Alexa Lea Gray (born August 7, 1994) is a Canadian volleyball player. She is part of the Canadian women's national volleyball team. Professionally, she plays for the Turkish club Eczacıbaşı Dynavit.

==Personal life==

Gray attended high school at Centennial High School in Calgary. She began playing volleyball in sixth grade and played for Calgary Dinos women’s volleyball club and helped them to U15 and U17 provincial champ titles and U16 and U17 national champ title.

She also played rugby and basketball in high school.

Gray has attributed her motivation to her late mother, Stacey French. Her mother was also an athlete and played basketball at Southern Utah. When Gray was 13, she and her older sister Jordan Gray survived a car accident that claimed her mother's life. While driving from Montana, an elk struck the car, causing it to roll several times. Gray's father, Evric Gray, played basketball at UNLV and is a high school basketball coach.

Gray is a Mormon, and opted to attend Brigham Young University to play in college.

==Career==

===College===

Gray played for BYU and was three time All-American. In her first season in 2012, she was named West Coast Conference Freshman of the Year.

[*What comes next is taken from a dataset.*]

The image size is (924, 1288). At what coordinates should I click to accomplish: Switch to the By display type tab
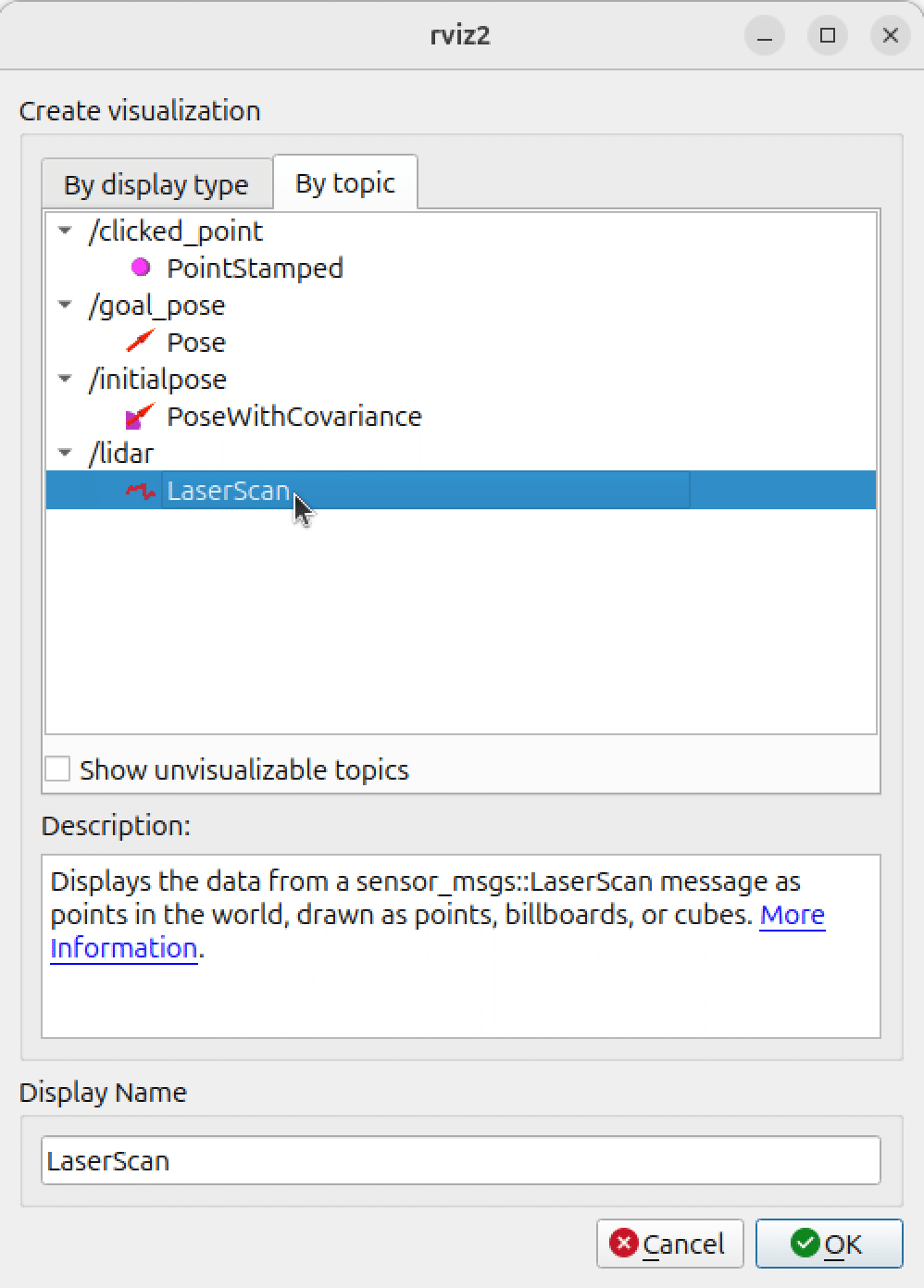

She won West Coast Conference player of the year back-to-back in 2014 and 2015. She helped BYU to a national runner up finish in 2014, the first time BYU ever made it to a championship match.

She finished her career at BYU ranked second in kills and attempts and sixth in points (all which ranked first during rally-scoring era) and sets played.

===Professional clubs===

- KOR GS Caltex Seoul KIXX (2016–2017)
- ITA Volley Soverato (2017–2018)
- ITA Casalmaggiore (2018–2019)
- ITA Golden Tulip Volalto Caserta (2019–2020)
- ITA Scandicci (2019–2020)
- ITA Busto (2020–2022)
- ITA Imoco Volley Conegliano (2022-2023)
- TUR Eczacıbaşı Dynavit (2023–2025)
- USA LOVB Salt Lake (2025-)

===Canadian national team===

Gray joined the Canadian national team in 2017.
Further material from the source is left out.